Maybe, Poland said, a few of these capabilities will be met.

“We have also not well defined vaccine efficacy targets,” Poland said. “Will it be prevention of infection? Prevention of disease? Reduction of transmission of disease?”

Based on the current standing of vaccine candidates in the development pipeline, Poland projected 4 likely scenarios:

  • A two-dose vaccine released in January 2021 by emergency use authorization (EUA) with a moderately high reactogenicity rate, 5% to 10% of individuals experiencing grade ≥3 serious adverse events, and an efficacy up to 60%.
  • A two-dose vaccine released in March 2021 by EUA, with a lower reactogenicity rate and a 70% efficacy rate.
  • A two-dose vaccine released in April 2021 under full licensure, with acceptable reactogenicity rate and estimated efficacy at 60% to 70%.
  • A one-dose vaccine released some time afterward, with a very low reactogenicity rate and efficacy up to 90%.
  • In all these scenarios, investigators would not be certain of long-term durability.

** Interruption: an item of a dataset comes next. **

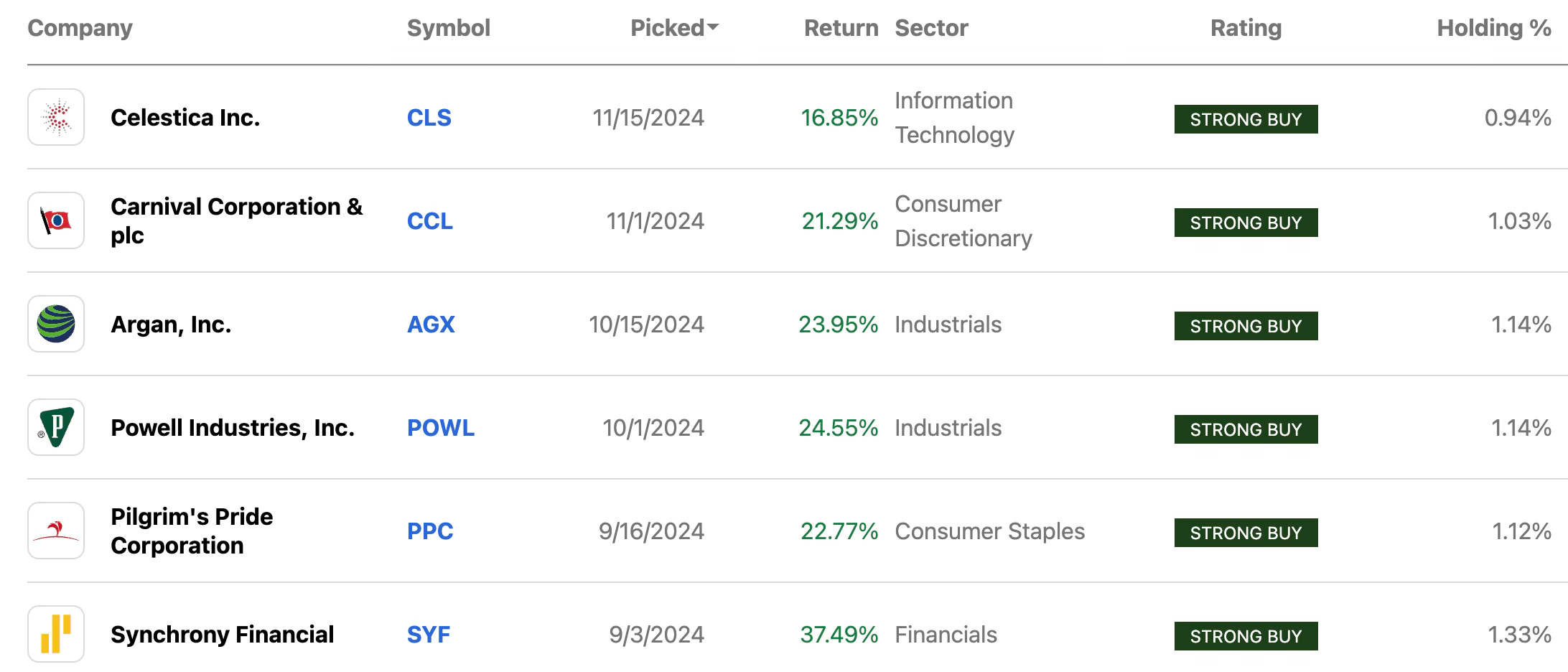Screen dimensions: 1568x672
Task: Open the POWL symbol link
Action: (441, 428)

“My point is these are going to roll out, possibly through different mechanisms, over several months,” Poland said. “So now what? Neither the public nor providers are prepared for that. The distributor chain is not prepared for that.”

Poland also highlighted that the largest currently planned trials will have just 20,000 immunized persons. The adverse event rate for the most-assessed candidates will be just 1 per 5000.

“The fact is that part of vaccine development involves human behavior, which we are seeing play out worldwide,” Poland said.

Optimizing Future Vaccines

Orenstein posted a series of questions which will likely still be unanswered at the time of a COVID-19 vaccine licensure. Among them are the duration of vaccine immunity, risk factors, the impact of the vaccine on reducing transmission, and the risk factors for if a vaccine fails or wanes in immunity.

“The key is we’re going to have to set up a monitoring system for safety and effectiveness in the long term,” he said. Such a program could borrow structure from similar systems like the FDA’s Vaccine Adverse Event Reporting System (VAERS), which operates more so as a hypothesis-generating feedback system for new vaccines.

Additionally, Orenstein suggested the idea of establishing vaccine priority—a guidance for which groups who should receive earliest consideration for available candidates.

In establishing vaccine priority groups, Orenstein stressed agencies must consider hurdles including an evolving understanding of COVID-19 epidemiology and immunology, a current absence of safety and efficacy data of COVID-19 vaccines, and the unknowns in vaccine dose timing and rate of supply.

The highest priority, Orenstein suggested, could be the healthcare and essential worker population (in order to maintain societal and treatment infrastructures), followed by the general population. These groups are comprised of approximately 122 million and 206 million Americans, respectively.

From there, both groups can be tiered by currently available vaccine supply and program planning—introducing potential SARS-CoV-2 immunity group-by-group in the US, as doses become available.

What’s currently understood in COVID-19 immune response is that most people with SARS-CoV-2 develop antibodies within 2 weeks, and that most people also mount neutralizing antibody responses.

What is not understood is the duration of immunity after SARS-CoV-2 infection, whether the neutralizing antibodies protect against viral infection, and if there are immunologic correlates of protection.

This, combined with varying levels of knowledge in vaccine development capability and platform options, as well as the effect of public health responses, poses a great challenge for the agencies held responsible for vaccine distribution.

For guidance, Orenstein shared the proposed guiding principles of vaccine priority groups, from the Advisory Committee on Immunization Practices (ACIP): safety, clinical trial inclusivity, efficient distribution, and flexibility.

When the day comes a vaccine is available, he advised physicians follow ACIP guidance, urge vaccination to high-risk population patients, report adverse outcomes to VAERS, and continue to report COVID-19 cases to local and state departments, with reference to patients’ vaccination status.